When the function $f(x)$ is divided by $x-2$, the quotient is $3 x^{2}-x+7$ and the remainder is -10 . Find the function $f(x)$ and write the result in standard form.
Answer
Final Answer: The function $f(x)$ is \(\boxed{3x^3 - 7x^2 + 9x - 24}\).
Step 1 :The problem provides that when the function $f(x)$ is divided by $x-2$, the quotient is $3x^2 - x + 7$ and the remainder is -10.
Step 2 :We know from the polynomial division that if a polynomial $f(x)$ is divided by $x-a$ to give a quotient $q(x)$ and a remainder $r$, then $f(x) = (x-a)q(x) + r$.

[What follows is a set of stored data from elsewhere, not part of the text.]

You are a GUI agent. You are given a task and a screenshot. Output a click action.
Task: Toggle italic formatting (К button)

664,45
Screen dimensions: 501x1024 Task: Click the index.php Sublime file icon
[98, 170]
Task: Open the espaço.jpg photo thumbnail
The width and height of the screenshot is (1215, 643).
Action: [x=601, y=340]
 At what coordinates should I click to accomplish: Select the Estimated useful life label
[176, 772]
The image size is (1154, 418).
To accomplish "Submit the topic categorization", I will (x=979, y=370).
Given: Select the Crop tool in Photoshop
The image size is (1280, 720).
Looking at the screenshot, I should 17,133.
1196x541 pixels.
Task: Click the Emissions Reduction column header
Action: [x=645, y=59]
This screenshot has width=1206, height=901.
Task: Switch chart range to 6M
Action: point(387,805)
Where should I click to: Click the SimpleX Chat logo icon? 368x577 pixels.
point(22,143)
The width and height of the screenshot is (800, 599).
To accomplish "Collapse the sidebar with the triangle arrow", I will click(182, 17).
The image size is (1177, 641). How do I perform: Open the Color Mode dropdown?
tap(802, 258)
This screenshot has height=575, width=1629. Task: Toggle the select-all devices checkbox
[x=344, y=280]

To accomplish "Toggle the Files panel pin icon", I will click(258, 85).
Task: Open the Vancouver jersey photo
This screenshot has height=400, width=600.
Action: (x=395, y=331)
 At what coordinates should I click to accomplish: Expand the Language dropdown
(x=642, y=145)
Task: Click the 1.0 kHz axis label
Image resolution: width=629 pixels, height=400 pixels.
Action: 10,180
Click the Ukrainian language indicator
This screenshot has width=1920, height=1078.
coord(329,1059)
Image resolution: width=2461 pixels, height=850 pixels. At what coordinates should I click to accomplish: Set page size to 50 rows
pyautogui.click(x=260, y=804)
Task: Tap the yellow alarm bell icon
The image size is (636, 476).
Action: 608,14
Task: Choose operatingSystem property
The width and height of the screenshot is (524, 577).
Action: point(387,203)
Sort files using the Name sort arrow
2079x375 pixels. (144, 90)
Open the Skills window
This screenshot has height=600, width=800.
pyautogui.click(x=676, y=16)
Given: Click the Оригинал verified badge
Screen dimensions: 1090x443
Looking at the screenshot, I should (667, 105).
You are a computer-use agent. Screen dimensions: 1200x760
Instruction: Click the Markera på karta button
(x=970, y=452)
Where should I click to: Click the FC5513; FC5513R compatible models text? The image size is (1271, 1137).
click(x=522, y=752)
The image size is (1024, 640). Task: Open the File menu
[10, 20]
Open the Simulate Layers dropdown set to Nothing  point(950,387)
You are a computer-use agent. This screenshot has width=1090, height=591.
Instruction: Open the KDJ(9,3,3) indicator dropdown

Step 3 :In this case, $a=2$, $q(x) = 3x^2 - x + 7$, and $r=-10$.
Step 4 :We can substitute these values into the formula to find $f(x)$.
Step 5 :So, $f(x) = (x-2)(3x^2 - x + 7) - 10$.
Step 6 :Simplify the expression to get $f(x) = 3x^3 - 7x^2 + 9x - 24$.
Step 7 :Final Answer: The function $f(x)$ is \(\boxed{3x^3 - 7x^2 + 9x - 24}\).